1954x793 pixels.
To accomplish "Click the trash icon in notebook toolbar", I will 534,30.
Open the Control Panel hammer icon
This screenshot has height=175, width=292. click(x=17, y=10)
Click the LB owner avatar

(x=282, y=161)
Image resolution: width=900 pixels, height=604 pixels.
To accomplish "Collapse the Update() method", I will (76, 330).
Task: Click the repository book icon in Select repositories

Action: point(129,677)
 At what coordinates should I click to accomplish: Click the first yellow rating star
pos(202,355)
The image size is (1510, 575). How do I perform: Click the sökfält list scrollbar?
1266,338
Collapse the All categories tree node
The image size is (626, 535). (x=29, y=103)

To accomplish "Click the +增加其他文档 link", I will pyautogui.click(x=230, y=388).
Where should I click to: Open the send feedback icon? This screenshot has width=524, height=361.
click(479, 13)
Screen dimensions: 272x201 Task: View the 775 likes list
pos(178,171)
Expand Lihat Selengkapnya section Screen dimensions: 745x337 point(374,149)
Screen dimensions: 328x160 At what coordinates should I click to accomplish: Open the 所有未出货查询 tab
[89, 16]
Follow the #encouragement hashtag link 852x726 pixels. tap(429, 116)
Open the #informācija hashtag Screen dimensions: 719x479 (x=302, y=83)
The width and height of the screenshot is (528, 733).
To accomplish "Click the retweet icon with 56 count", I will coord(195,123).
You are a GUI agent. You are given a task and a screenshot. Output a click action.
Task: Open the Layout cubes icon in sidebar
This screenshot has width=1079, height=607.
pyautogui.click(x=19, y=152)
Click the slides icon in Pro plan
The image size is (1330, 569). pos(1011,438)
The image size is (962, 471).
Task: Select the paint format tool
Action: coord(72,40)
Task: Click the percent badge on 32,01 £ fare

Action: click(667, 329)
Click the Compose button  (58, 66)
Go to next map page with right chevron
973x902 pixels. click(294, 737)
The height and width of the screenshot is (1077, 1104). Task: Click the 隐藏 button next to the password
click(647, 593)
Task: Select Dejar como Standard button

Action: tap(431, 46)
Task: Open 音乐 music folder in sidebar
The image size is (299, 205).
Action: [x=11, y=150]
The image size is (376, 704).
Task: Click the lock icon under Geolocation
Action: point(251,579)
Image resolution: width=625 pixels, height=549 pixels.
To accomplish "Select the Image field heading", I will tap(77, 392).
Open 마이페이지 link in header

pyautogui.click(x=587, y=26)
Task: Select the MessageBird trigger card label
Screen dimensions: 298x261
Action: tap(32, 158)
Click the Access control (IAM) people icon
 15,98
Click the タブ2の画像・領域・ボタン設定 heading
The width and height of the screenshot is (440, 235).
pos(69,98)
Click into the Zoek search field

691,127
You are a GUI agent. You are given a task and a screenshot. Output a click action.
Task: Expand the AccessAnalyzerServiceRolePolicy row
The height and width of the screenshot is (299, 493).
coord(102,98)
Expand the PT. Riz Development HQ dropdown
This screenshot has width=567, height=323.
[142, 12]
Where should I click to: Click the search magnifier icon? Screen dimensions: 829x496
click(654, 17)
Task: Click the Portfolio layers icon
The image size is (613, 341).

--- --- ---

• [Exercise details]:
All lines in the data that contain the word "resolution" should be copied.

• [Task response]:
Image resolution: width=900 pixels, height=604 pixels.
Image resolution: width=625 pixels, height=549 pixels.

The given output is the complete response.